* [Data listing]

────────

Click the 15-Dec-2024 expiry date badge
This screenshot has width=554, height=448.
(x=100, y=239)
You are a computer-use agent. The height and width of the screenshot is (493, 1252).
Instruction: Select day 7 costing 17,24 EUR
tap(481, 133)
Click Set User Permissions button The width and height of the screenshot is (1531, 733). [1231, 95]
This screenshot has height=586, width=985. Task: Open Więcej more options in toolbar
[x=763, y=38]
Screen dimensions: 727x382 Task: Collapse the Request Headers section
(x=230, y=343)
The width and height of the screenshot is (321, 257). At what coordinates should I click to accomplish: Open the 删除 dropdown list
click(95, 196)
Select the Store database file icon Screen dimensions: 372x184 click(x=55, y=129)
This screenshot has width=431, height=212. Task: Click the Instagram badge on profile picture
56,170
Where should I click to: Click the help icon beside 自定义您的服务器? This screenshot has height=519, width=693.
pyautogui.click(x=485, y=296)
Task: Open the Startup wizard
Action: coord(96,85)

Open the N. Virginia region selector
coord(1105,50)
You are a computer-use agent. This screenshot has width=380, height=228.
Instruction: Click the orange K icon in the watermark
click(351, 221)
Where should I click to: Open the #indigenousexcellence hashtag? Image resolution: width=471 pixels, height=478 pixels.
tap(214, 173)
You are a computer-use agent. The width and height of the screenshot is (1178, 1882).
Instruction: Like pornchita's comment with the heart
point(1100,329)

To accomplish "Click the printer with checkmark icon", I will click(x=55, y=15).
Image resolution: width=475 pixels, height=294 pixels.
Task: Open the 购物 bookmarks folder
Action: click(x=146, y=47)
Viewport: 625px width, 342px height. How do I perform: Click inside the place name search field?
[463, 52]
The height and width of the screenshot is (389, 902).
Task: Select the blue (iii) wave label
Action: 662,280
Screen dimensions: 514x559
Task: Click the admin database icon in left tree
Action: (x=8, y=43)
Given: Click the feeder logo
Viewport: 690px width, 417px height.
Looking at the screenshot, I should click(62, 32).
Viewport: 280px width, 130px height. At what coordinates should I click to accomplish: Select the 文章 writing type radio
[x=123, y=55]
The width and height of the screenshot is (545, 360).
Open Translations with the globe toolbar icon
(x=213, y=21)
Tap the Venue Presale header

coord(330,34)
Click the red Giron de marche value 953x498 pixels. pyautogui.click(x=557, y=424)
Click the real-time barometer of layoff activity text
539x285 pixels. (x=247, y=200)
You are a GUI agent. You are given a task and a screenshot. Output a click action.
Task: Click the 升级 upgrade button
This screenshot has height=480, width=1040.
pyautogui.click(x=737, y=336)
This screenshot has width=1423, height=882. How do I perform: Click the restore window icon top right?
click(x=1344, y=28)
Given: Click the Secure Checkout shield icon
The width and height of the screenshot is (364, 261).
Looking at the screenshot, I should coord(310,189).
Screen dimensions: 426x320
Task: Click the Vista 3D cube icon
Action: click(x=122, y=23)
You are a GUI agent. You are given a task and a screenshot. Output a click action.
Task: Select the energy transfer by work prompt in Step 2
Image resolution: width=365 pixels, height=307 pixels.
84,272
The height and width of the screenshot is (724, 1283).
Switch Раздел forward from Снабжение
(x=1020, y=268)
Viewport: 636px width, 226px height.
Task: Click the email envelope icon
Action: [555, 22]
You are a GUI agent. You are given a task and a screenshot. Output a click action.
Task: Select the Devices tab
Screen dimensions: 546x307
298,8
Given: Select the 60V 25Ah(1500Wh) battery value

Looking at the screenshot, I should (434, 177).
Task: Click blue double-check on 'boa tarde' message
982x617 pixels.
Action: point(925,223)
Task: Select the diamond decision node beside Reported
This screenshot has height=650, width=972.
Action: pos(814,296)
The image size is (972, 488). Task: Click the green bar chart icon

────────

* [Activity] Among the records above, find the lines where the word "computer" appears and copy them.

* [Completed task]
You are a computer-use agent. The height and width of the screenshot is (493, 1252).
You are a computer-use agent. This screenshot has width=380, height=228.
You are a computer-use agent. The width and height of the screenshot is (1178, 1882).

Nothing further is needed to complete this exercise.